----- Data shown
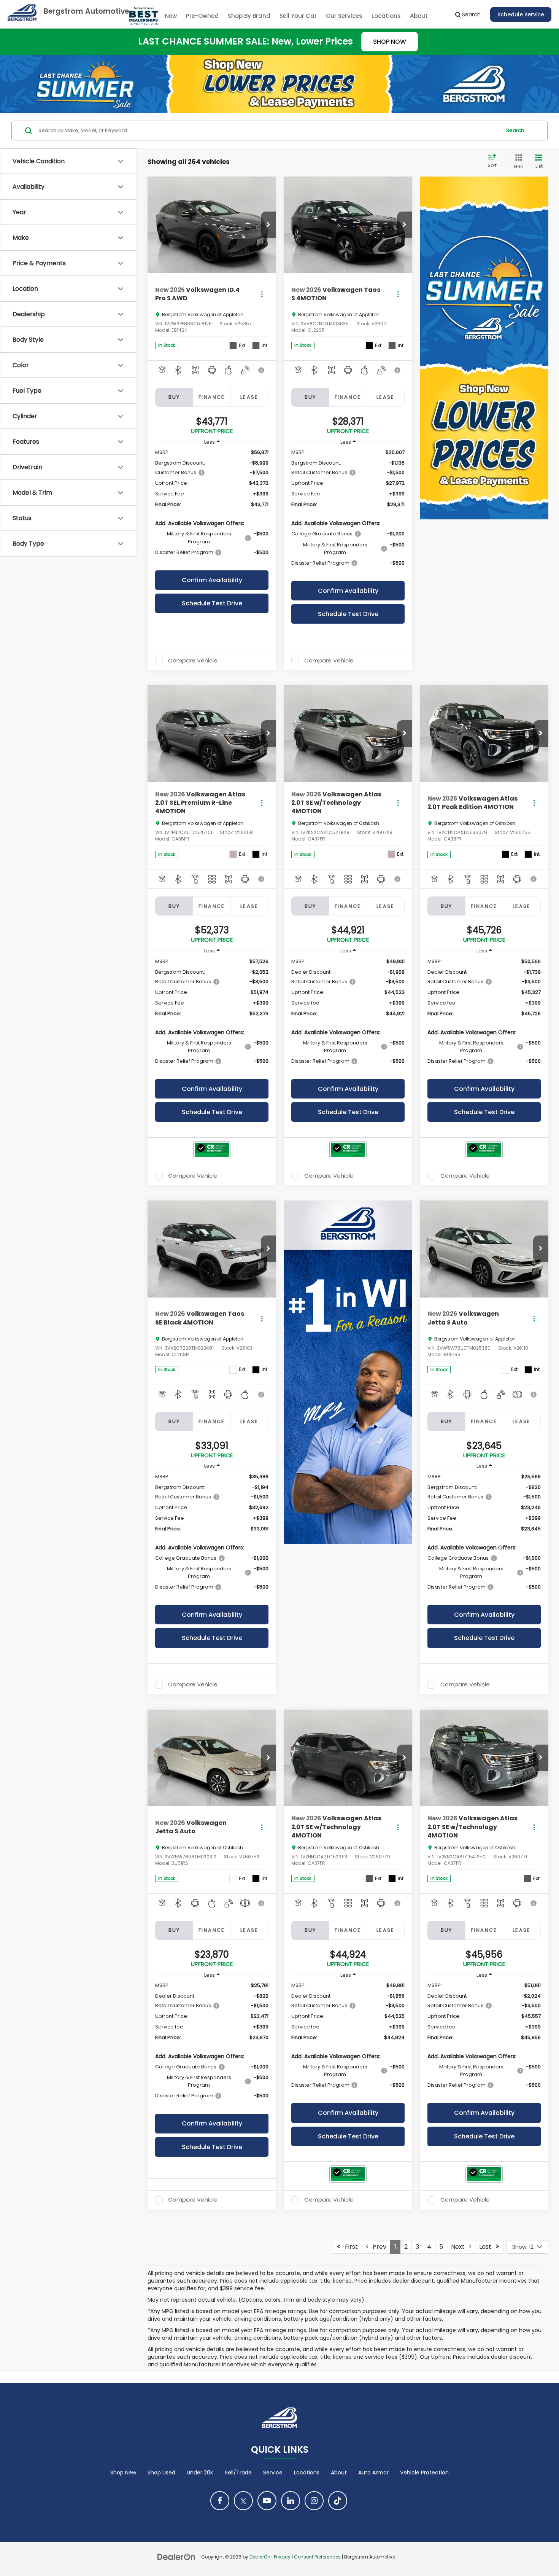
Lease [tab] (249, 397)
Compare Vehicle (193, 660)
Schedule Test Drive (212, 603)
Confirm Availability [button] (212, 580)
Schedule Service (520, 14)
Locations (386, 16)
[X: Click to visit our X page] (243, 2500)
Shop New (123, 2472)
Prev (377, 2246)
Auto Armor (373, 2472)
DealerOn (259, 2557)
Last (487, 2246)
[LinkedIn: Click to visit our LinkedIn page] (291, 2500)
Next (460, 2246)
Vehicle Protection (424, 2472)
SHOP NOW (389, 41)
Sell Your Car (298, 16)
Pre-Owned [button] (202, 16)
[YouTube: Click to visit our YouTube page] (267, 2500)
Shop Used (161, 2472)
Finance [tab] (212, 397)
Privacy (282, 2557)
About (339, 2472)
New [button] (171, 16)
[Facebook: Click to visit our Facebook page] (220, 2500)
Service (273, 2472)
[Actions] (261, 294)
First (349, 2246)
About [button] (419, 16)
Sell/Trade (238, 2472)
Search (515, 130)
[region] (211, 506)
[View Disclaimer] (261, 370)
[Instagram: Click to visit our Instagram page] (314, 2500)
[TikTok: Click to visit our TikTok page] (338, 2500)
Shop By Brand (249, 16)
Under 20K (200, 2472)
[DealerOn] (176, 2556)
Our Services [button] (344, 16)
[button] (268, 225)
----------
__Directions for this task__:
Only the lines from the one bearing "Schedule Service (520, 14)" through the end of the entries above belong in the answer, each one exactly as given.

__Response box__:
Schedule Service (520, 14)
Locations (386, 16)
[X: Click to visit our X page] (243, 2500)
Shop New (123, 2472)
Prev (377, 2246)
Auto Armor (373, 2472)
DealerOn (259, 2557)
Last (487, 2246)
[LinkedIn: Click to visit our LinkedIn page] (291, 2500)
Next (460, 2246)
Vehicle Protection (424, 2472)
SHOP NOW (389, 41)
Sell Your Car (298, 16)
Pre-Owned [button] (202, 16)
[YouTube: Click to visit our YouTube page] (267, 2500)
Shop Used (161, 2472)
Finance [tab] (212, 397)
Privacy (282, 2557)
About (339, 2472)
New [button] (171, 16)
[Facebook: Click to visit our Facebook page] (220, 2500)
Service (273, 2472)
[Actions] (261, 294)
First (349, 2246)
About [button] (419, 16)
Sell/Trade (238, 2472)
Search (515, 130)
[region] (211, 506)
[View Disclaimer] (261, 370)
[Instagram: Click to visit our Instagram page] (314, 2500)
[TikTok: Click to visit our TikTok page] (338, 2500)
Shop By Brand (249, 16)
Under 20K (200, 2472)
[DealerOn] (176, 2556)
Our Services [button] (344, 16)
[button] (268, 225)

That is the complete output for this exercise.